Against the backdrop of global financial stagnation, India's economic growth is expected to continue at a sustained level of seven per cent or more annually over the decade.
Economic momentum is only part of the story.
India's growth is driven and secured in large part by its demographics. The middle class has grown to 274 million and could hit 600 million by 2020.
Canadian business and industry are beginning to realize that despite perceived difficulties, it is riskier for them to ignore emerging markets than it is to work with them.
The challenge for Canada however, is that it's increasingly difficult to get India's attention.
Canada is just one of many countries striving to make inroads in this rapidly emerging market. While we can claim some success (exports have doubled in recent years) Canada's market share has fallen.
This is not from lack of effort.
The federal government is working to facilitate trade by negotiating an Economic Partnership Agreement (CEPA), as well as other as business related accords including a Foreign Investment Promotion and Protection Agreement (FIPPA), and a Social Security Agreement to enable workers to move more easily between the two countries.
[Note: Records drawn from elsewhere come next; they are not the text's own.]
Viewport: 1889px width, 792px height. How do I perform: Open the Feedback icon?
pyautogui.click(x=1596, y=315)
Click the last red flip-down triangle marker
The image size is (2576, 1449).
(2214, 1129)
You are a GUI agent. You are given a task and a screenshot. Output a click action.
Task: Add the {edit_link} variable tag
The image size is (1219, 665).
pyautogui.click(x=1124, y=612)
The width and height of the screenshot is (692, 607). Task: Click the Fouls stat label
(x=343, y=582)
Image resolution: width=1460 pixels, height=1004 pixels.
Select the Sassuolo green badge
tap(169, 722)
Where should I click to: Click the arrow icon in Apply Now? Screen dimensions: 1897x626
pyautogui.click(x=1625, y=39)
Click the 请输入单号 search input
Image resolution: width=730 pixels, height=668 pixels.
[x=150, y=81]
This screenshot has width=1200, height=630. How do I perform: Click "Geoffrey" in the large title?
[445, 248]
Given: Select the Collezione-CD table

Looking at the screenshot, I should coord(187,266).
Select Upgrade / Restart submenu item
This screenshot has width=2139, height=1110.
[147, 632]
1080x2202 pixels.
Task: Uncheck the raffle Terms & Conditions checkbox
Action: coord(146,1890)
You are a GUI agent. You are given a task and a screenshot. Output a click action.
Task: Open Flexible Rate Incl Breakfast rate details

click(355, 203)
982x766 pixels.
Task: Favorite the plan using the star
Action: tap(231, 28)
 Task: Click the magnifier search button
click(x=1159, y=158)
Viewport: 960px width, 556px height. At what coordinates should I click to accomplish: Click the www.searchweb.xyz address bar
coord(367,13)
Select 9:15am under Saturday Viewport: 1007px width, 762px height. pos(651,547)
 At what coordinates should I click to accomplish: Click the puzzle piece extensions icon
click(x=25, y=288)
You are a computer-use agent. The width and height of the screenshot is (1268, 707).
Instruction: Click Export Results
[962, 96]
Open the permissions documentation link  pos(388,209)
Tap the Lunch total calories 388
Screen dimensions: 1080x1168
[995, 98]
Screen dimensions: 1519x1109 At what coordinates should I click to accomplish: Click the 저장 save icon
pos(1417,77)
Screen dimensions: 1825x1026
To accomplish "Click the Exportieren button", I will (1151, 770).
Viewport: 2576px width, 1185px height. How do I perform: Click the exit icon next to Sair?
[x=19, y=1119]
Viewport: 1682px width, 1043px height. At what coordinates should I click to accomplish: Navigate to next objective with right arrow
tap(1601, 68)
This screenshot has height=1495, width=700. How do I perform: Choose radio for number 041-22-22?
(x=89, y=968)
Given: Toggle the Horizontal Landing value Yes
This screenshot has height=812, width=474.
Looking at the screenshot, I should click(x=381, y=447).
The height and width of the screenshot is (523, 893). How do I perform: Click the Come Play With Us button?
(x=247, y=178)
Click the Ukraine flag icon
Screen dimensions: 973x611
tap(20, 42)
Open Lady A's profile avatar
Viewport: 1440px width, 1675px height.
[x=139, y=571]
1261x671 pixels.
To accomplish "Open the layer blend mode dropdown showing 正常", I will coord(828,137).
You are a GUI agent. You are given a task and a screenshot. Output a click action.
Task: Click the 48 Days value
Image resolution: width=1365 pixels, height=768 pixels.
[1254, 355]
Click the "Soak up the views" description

But despite the lure of our natural resources and skilled workforce, Canada is still a long way from achieving the ambitious target of reaching $15 billion in trade with India by 2015.
Where are we going wrong?
There is admittedly no single answer, but a strong start would be for Canadian industry and government to increase its focus on what India wants rather than what we think India needs. Shared values and zealous marketing will not get us where we want to be. We need to think more fundamentally about how to raise Canada's value as a business partner.
Increasing Canadian competitiveness would be a start. A competitive economy attracts direct foreign investment, and spawns competitive companies, but at the moment Canada is losing ground. According to the World Economic Forum's Global Competitiveness Report, Canada has dropped out of the top ten, slipping to 12th place from ninth in two years.
As the report notes, Canada needs to focus on improving productivity, innovation, and integration into global supply chains. Our low score on innovation is particularly troubling. "Frugal innovation" is a mantra in India, and Indian companies are looking for foreign partners who can offer a better mousetrap.
The Conference Board ranks Canada 14th out of 17 developed OECD countries on innovation. Lower spending on research and development, especially by businesses, is a factor, but our biggest shortcoming is failure to commercialize new technologies.
Better market access and high level commitment are two other prerequisites for success. This means a welcoming, and transparent foreign investment policy, as well as world class infrastructure to move goods across the country, and overseas. Sustained corporate and political engagement at the top level is required to show Canada is serious about winning a bigger share of India's burgeoning market.
Addressing what can be done in Canada to improve competitiveness, innovation, investment policy, access, and engagement will raise our standing as a preferred business partner for India, China and other emerging markets that today account for the lion's share of global growth.